▶ [Try it]:
Would you reproduce exactly, and only, the lines starting at the one with "This screenshot has width=696, height=366." and ending at the last line of the data, with both included? Leave the pictures out.

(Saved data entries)
↓↓↓
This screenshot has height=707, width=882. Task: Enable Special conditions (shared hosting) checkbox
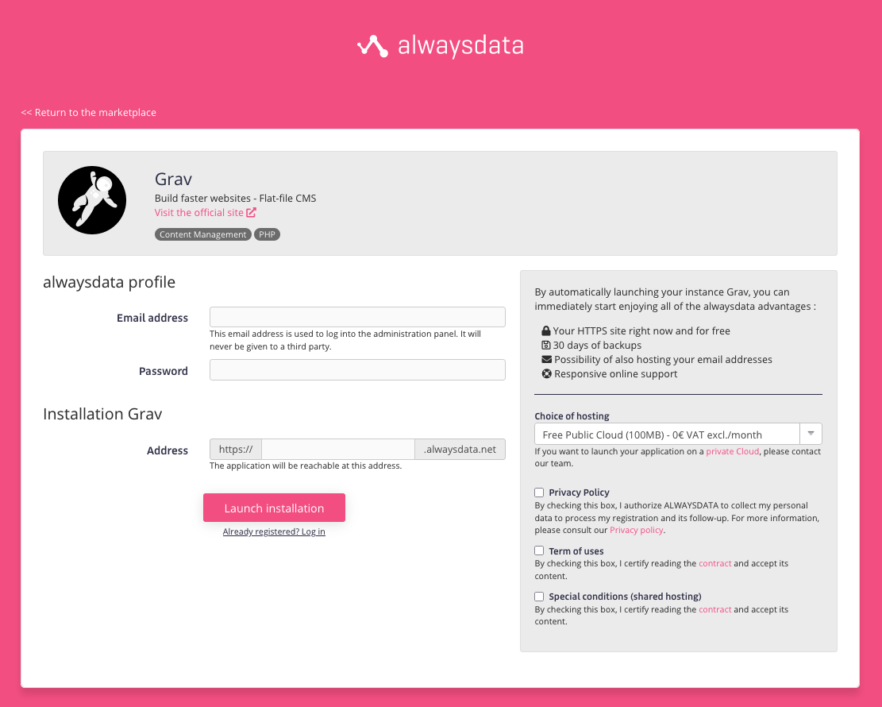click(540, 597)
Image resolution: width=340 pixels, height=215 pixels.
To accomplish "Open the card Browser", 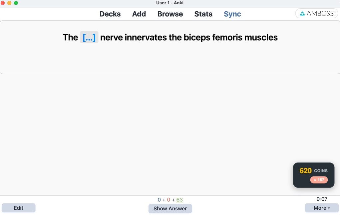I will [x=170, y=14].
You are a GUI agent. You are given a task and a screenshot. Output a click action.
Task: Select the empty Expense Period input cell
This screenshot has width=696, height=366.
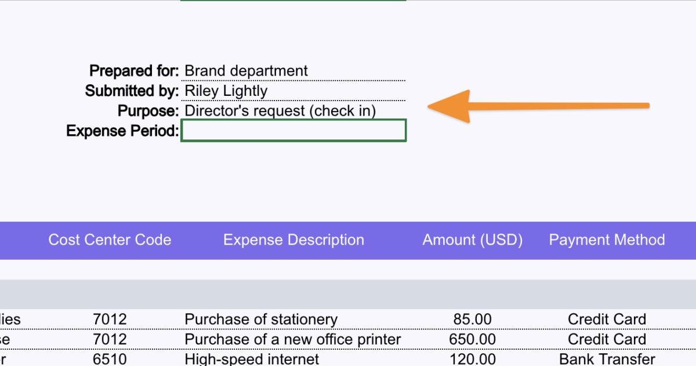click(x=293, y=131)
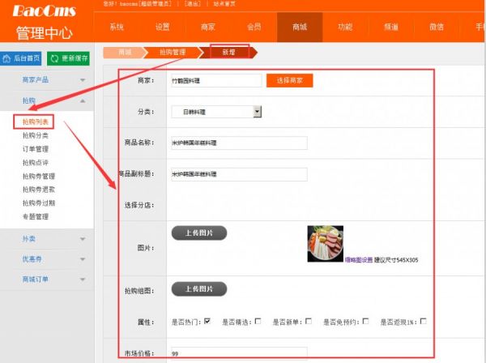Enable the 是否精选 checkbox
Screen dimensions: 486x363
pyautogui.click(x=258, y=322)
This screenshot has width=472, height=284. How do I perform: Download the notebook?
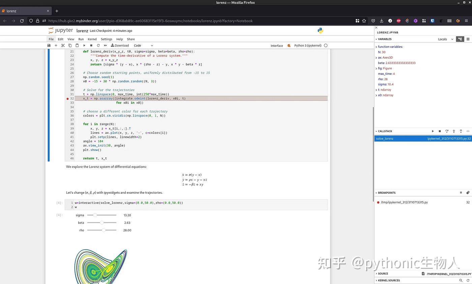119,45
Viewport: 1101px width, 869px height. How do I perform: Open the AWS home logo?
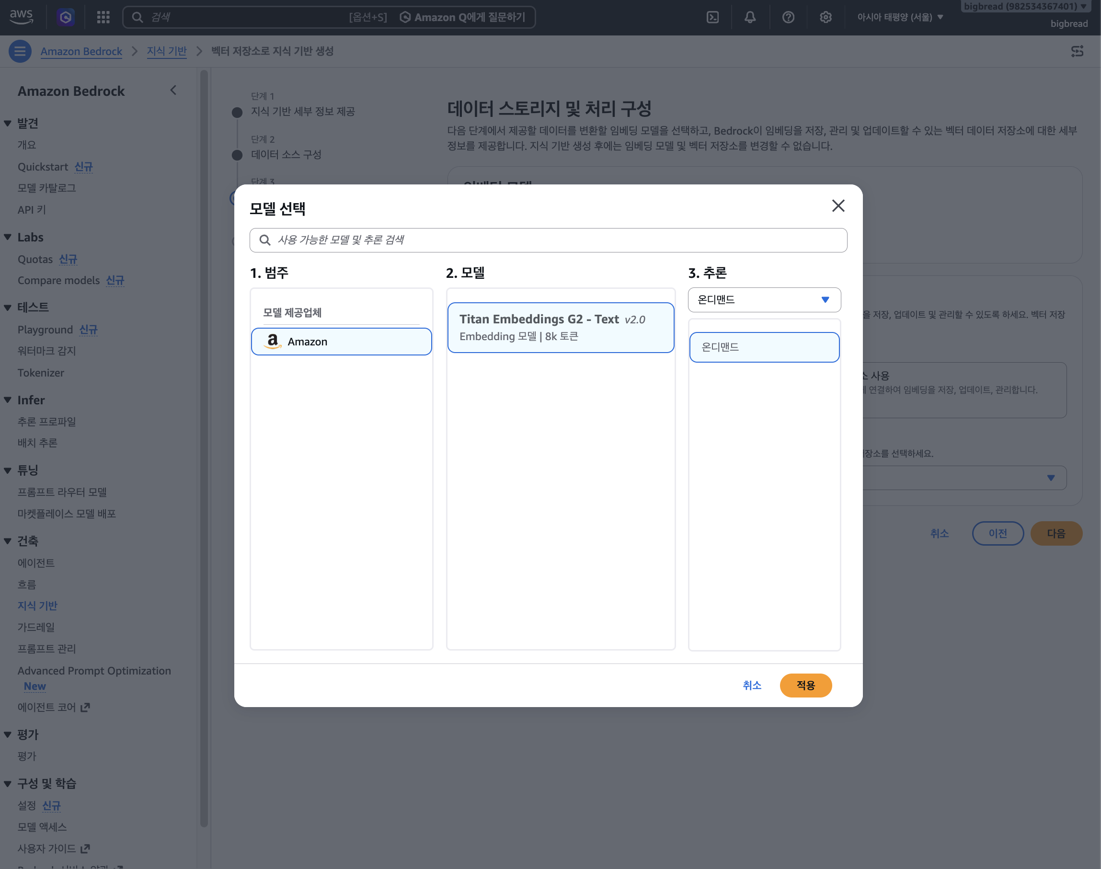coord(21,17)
↑↑↑
▶ [Solution for this task]:
This screenshot has width=696, height=366.
click(x=293, y=131)
Enable the 是否精选 checkbox
Screen dimensions: 486x363
pyautogui.click(x=258, y=322)
This screenshot has width=472, height=284. How do I perform: Download the notebook?
119,45
Viewport: 1101px width, 869px height. How do I perform: Open the AWS home logo?
coord(21,17)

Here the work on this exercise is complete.